▸ To be done
Please rewrite the rows below with every "GUI agent" changed to "interface agent" and nothing else altered.

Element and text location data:
-----

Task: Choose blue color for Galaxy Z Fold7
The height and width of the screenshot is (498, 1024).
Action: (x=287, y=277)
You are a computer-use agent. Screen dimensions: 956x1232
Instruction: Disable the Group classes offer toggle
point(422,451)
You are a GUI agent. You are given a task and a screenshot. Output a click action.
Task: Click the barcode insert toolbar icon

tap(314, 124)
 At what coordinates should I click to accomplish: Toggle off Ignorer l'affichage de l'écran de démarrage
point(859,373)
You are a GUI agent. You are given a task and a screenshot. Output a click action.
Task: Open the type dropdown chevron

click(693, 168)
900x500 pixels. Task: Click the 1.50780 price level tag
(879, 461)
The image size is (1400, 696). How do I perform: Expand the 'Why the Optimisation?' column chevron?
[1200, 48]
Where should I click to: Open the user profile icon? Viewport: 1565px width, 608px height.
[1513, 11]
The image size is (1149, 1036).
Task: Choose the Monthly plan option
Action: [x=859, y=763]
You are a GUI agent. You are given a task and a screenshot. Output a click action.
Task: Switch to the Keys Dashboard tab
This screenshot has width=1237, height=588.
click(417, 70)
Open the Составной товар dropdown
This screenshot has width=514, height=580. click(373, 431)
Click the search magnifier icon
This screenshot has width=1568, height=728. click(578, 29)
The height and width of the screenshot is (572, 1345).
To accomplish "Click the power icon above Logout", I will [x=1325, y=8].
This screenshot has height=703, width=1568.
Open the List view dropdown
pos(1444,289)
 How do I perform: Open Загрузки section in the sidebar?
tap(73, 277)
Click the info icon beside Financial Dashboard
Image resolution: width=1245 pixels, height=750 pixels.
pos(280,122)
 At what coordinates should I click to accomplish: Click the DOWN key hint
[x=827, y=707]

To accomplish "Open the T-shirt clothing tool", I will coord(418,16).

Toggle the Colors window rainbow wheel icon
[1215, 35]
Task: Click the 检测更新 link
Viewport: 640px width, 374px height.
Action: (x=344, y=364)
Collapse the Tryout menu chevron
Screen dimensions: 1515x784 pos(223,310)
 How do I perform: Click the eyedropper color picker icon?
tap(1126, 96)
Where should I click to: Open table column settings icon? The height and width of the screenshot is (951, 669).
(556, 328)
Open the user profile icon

-----

▸ Final answer
Task: Choose blue color for Galaxy Z Fold7
The height and width of the screenshot is (498, 1024).
Action: (x=287, y=277)
You are a computer-use agent. Screen dimensions: 956x1232
Instruction: Disable the Group classes offer toggle
point(422,451)
You are a interface agent. You are given a task and a screenshot. Output a click action.
Task: Click the barcode insert toolbar icon

tap(314, 124)
 At what coordinates should I click to accomplish: Toggle off Ignorer l'affichage de l'écran de démarrage
point(859,373)
You are a interface agent. You are given a task and a screenshot. Output a click action.
Task: Open the type dropdown chevron

click(693, 168)
900x500 pixels. Task: Click the 1.50780 price level tag
(879, 461)
The image size is (1400, 696). How do I perform: Expand the 'Why the Optimisation?' column chevron?
[1200, 48]
Where should I click to: Open the user profile icon? Viewport: 1565px width, 608px height.
[1513, 11]
The image size is (1149, 1036).
Task: Choose the Monthly plan option
Action: [x=859, y=763]
You are a interface agent. You are given a task and a screenshot. Output a click action.
Task: Switch to the Keys Dashboard tab
This screenshot has width=1237, height=588.
click(417, 70)
Open the Составной товар dropdown
This screenshot has width=514, height=580. click(373, 431)
Click the search magnifier icon
This screenshot has width=1568, height=728. click(578, 29)
The height and width of the screenshot is (572, 1345).
To accomplish "Click the power icon above Logout", I will [x=1325, y=8].
This screenshot has height=703, width=1568.
Open the List view dropdown
pos(1444,289)
 How do I perform: Open Загрузки section in the sidebar?
tap(73, 277)
Click the info icon beside Financial Dashboard
Image resolution: width=1245 pixels, height=750 pixels.
pos(280,122)
 At what coordinates should I click to accomplish: Click the DOWN key hint
[x=827, y=707]

To accomplish "Open the T-shirt clothing tool", I will coord(418,16).

Toggle the Colors window rainbow wheel icon
[1215, 35]
Task: Click the 检测更新 link
Viewport: 640px width, 374px height.
Action: (x=344, y=364)
Collapse the Tryout menu chevron
Screen dimensions: 1515x784 pos(223,310)
 How do I perform: Click the eyedropper color picker icon?
tap(1126, 96)
Where should I click to: Open table column settings icon? The height and width of the screenshot is (951, 669).
(556, 328)
Open the user profile icon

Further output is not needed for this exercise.